Andrew Stauffer’s presentation got me thinking about all the interesting finds I’ve come across while exploring the stacks. While it’s true that we don’t have many historical editions in the Mina Rees Library here at the GC, I did my undergrad at City College, and thanks to what I thought of at time as institutional neglect, I came across many intriguing old books while browsing the stacks of Cohen Library.
Here are a few of fun ones that come to mind:
A physics book written in French from the mid-19th century, stamped “The New York Free Academy” (City College’s original name)
A Carnegie Hall ticket stub from the 1950s inside an edition of the Collected Essays of E.B. White.
Various flowers and leaves pressed within the book.
I’d agree that in age when the marks that we leave on texts are so public (so-and-so has left such-and-such comment) that there’s something enchanting about these anonymous material traces that appear to us as such poignant details of a life-once-lived.

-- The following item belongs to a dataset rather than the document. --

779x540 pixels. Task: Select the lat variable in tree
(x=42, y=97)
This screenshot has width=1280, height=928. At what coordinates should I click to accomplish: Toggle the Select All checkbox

But, along with Stauffer, I also wonder how many of these bits of evidence we’d need to create a useful set of data. On the other hand, it seems to me that it’s a worthy project to start thinking of the study of these artifacts as an acceptable field of scholarship. Certainly, the history of book preservation has thought otherwise, as book collectors of the past of lobbed off marginalia when rebinding, or simply threw out the books with excessive writing in them.
That being said, I would also like to think about how we can judge extant editions with marginalia, considering that so many of these editions have simply been lost to history.